During these years of study and research Mr. Mickley must not be thought of as a strict specialist. Side by side with his fascinating collection of coins there was an ever-growing library, the extent and value of which were never appreciated until his death. This accumulation was in itself an example of his cosmopolitan tastes. It was copious in local history, in biography, in music, in general literature, in costly and well-preserved black-letter editions, in illuminated missals dating back to the thirteenth century, and, above all else, in autographs. Of the latter, space cannot be spared here for anything approaching a full description. As some indication of their value, it may be mentioned that a letter of George Washington (the last he was known to write), dated six days before his death, was bought by George W. Childs, Esq., for one hundred and fifteen dollars.

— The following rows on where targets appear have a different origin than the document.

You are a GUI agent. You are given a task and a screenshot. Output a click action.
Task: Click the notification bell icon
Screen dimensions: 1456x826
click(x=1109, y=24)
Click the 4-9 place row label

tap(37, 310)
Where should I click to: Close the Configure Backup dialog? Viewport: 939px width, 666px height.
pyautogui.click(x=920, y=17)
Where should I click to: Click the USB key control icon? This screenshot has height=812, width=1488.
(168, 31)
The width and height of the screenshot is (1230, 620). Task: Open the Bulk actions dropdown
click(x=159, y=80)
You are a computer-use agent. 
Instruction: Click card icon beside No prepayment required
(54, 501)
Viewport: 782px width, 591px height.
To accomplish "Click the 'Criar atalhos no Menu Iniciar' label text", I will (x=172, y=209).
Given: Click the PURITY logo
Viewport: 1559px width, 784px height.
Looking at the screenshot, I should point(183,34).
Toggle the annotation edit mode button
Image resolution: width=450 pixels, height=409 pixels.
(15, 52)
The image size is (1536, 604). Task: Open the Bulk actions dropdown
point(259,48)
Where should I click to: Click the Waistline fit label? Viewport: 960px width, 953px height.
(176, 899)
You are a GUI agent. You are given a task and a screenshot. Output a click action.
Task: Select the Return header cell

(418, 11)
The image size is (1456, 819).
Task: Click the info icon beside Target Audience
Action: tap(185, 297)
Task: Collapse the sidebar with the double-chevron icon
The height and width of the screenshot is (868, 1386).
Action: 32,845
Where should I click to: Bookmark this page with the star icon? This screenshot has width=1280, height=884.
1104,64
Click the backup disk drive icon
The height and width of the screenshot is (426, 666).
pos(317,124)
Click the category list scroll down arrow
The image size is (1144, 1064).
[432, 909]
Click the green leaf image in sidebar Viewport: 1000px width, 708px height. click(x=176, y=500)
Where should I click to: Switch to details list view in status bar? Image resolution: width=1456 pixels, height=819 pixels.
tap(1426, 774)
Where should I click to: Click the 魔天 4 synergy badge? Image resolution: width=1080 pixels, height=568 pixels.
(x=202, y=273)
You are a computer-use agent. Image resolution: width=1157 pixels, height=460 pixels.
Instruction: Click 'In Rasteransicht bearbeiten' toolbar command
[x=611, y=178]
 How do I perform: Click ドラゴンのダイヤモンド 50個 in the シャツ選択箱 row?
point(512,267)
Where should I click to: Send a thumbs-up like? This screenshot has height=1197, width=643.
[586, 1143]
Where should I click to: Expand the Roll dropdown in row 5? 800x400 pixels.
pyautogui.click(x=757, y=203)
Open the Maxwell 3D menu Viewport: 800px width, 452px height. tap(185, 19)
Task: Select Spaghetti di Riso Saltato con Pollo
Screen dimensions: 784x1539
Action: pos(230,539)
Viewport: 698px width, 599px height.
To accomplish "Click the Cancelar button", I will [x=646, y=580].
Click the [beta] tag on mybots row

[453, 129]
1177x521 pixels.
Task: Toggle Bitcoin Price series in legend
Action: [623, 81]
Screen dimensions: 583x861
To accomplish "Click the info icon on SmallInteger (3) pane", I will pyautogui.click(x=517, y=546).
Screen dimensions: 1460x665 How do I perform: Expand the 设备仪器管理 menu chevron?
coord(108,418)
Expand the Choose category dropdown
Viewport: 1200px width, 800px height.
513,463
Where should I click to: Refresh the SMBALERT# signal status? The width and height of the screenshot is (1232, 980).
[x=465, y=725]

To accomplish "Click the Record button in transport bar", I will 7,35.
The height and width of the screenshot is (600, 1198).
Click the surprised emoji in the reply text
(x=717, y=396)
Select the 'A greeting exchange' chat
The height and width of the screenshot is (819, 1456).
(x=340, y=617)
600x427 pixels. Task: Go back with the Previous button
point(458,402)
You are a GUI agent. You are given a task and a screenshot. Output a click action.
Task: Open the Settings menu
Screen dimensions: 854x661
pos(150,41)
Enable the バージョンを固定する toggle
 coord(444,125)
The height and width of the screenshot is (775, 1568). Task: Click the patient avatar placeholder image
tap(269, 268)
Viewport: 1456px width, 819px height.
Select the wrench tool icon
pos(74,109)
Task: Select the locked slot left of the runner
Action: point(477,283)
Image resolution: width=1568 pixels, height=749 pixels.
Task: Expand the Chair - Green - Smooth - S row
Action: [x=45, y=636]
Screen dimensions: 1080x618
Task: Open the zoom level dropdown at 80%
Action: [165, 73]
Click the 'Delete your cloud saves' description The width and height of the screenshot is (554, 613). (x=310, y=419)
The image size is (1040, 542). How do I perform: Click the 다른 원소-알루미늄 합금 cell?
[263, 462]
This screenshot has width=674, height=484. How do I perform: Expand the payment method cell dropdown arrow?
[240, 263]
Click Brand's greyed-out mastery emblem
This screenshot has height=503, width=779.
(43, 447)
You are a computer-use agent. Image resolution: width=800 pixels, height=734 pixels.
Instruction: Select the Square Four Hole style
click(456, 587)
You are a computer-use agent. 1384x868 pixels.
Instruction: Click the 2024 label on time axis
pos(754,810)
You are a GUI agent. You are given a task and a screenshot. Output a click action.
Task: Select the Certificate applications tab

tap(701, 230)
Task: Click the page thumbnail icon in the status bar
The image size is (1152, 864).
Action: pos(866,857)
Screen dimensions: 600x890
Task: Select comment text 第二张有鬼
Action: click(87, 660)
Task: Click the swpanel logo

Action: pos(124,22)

A letter of Abraham Lincoln to General McClellan fetched nearly one hundred dollars. There were also signed autograph letters of all the governors of Pennsylvania, of all the Presidents, and of all the signers of the Declaration of Independence. The latter group is rarely met with complete; and three of the scarcest names alone sold for as much as all the others put together. There were signatures also of about forty generals of the Revolutionary war, of both the British and American armies, and including Lafayette and Kosciusko. Both Napoleon and Josephine were represented; and the lovers of poetic justice will be glad to know that the latter name brought double that of the great emperor. In autographs of literary and musical celebrities the collection was extraordinarily rich, those of Goethe and Schiller, Beethoven and Mozart, being conspicuous. But the chief rarity was a large album formerly owned by Babet von Ployer. This contained, among other treasures, a manuscript of Haydn, believed to be the only one ever offered for sale in this country. It also contained an India-ink sketch of Mozart, drawn by his wife Constance. At the sale in 1878 this album was knocked down for one hundred and twenty-six dollars, although three hundred dollars had been previously refused for it. The Mozart letter, a particularly interesting specimen, was sold for fifty-two dollars to M.H. Cross, Esq.